Rewrite the data from the line containing "This screenshot has width=1748, height=827." through the line containing "Looking at the", replacing "Trash icon" with "Recycle Bin icon" and leaving everything else unchanged.

Supplied data:
■ ■ ■ ■

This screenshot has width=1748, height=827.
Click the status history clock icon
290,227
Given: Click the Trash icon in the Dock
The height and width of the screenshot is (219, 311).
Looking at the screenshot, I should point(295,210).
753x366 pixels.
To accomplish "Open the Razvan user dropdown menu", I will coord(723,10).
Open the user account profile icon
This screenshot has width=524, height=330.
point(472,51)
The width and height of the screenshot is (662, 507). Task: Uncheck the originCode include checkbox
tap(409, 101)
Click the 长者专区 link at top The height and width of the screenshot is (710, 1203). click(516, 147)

■ ■ ■ ■

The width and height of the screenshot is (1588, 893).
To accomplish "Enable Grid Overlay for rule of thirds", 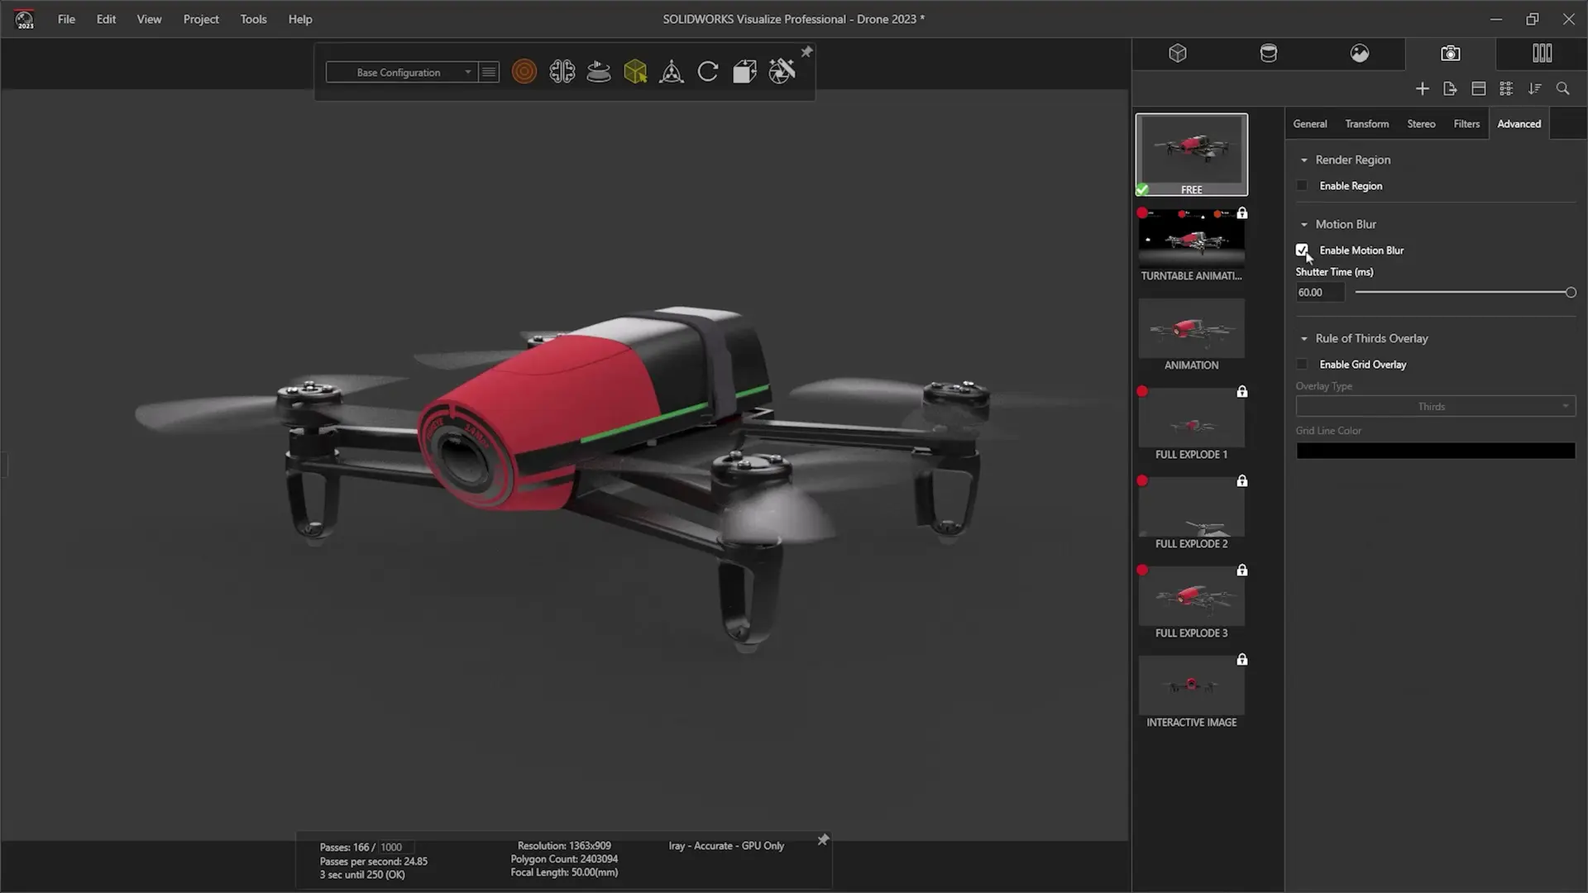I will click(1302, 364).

■ ■ ■ ■

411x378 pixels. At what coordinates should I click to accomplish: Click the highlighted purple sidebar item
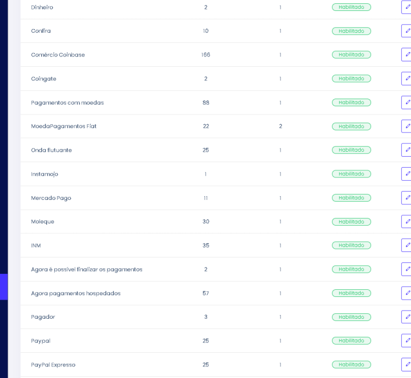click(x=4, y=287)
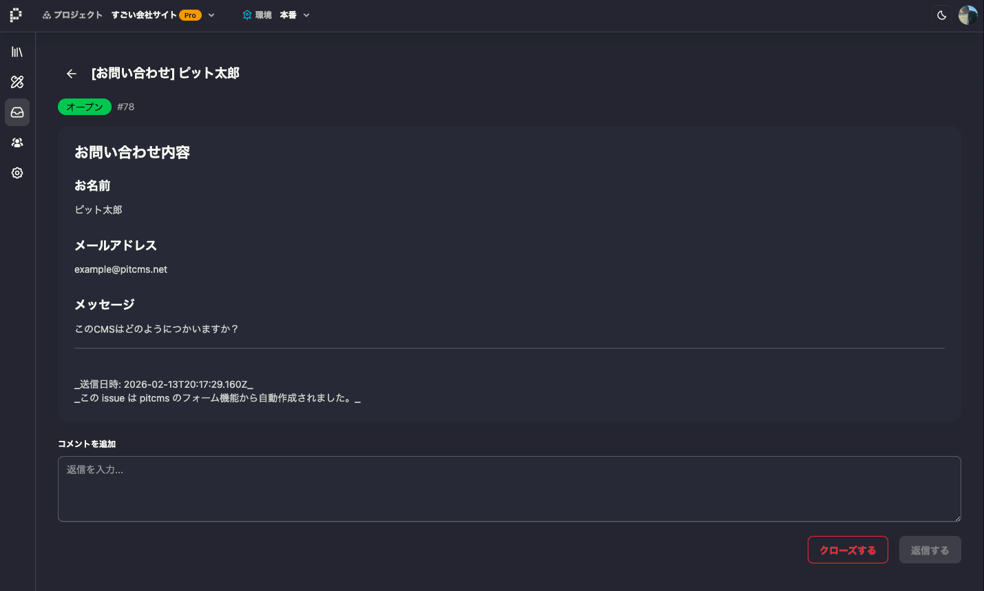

■ ■ ■ ■

Exercise result:
This screenshot has width=1748, height=827.
Click the status history clock icon
290,227
Given: Click the Recycle Bin icon in the Dock
The height and width of the screenshot is (219, 311).
Looking at the screenshot, I should point(295,210).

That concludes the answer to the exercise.